For fraud investigations in government, investigation software should automate the process of identifying patterns and links across very large datasets which would otherwise be impossible to do manually. This is the reality of AI in intelligence software.
It makes fraud reporting easier
It’s impossible for a fraud lead, line manager or department head to see everything. Technology can help uncover more unseen fraud simply by making that reporting process easier for everyone. Often workers on the front line are aware fraud is taking place but either aren’t comfortable documenting it or don’t know how to. The government can discover more unseen fraud if it provided employees with simple, intuitive methods of reporting instances.
Modern investigation software can encourage a higher level of fraud reporting through the use of familiar and intuitive tools (such as web forms or apps) which can take people through the reporting journey in their own time and with their chosen level of anonymity.
The NHS Counter Fraud Authority’s website is a good example of how to create a simple, user-friendly system that encourages employees to report fraud.
A technology-led approach is the only way to combat the threat posed by modern, industrialised fraud. The government is losing billions each year and needs to act fast to bring its prevention methods up to date.
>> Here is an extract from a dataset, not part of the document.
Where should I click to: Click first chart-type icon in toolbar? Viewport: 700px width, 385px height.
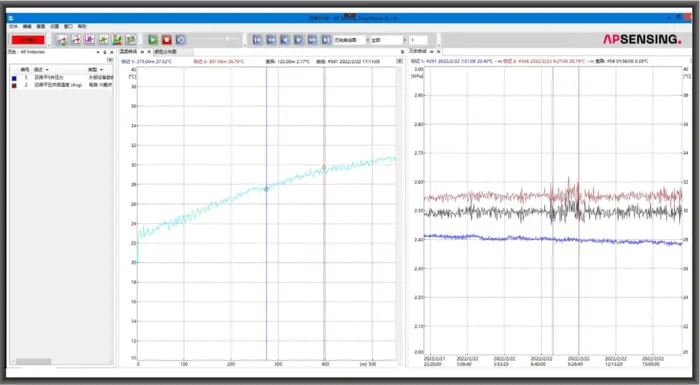click(62, 40)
That said, technology should not be considered a silver bullet. According to Cheeseman, the public sector is fundamentally scared of finding fraud: it creates more work for employees to deal with and uncovering unseen fraud is, understandably, seen as a lower priority compared to delivering good public services.
But while it’s true that new technology will uncover more unseen fraud, it will also help alleviate the extra workload. This is because investigation software can be used to process, analyse and take enforcement action against new fraud cases.
So while making it easier to report fraud and to spot links between evidence is a huge step in the right direction, creating a culture conducive to uncovering and tackling fraud is also crucial to solving the problem.
investigation software has to play a central role in the government’s fraud strategy, but it must come hand-in-hand with a broader cultural shift within the public sector that gives employees the proper incentives for rooting out unseen fraud.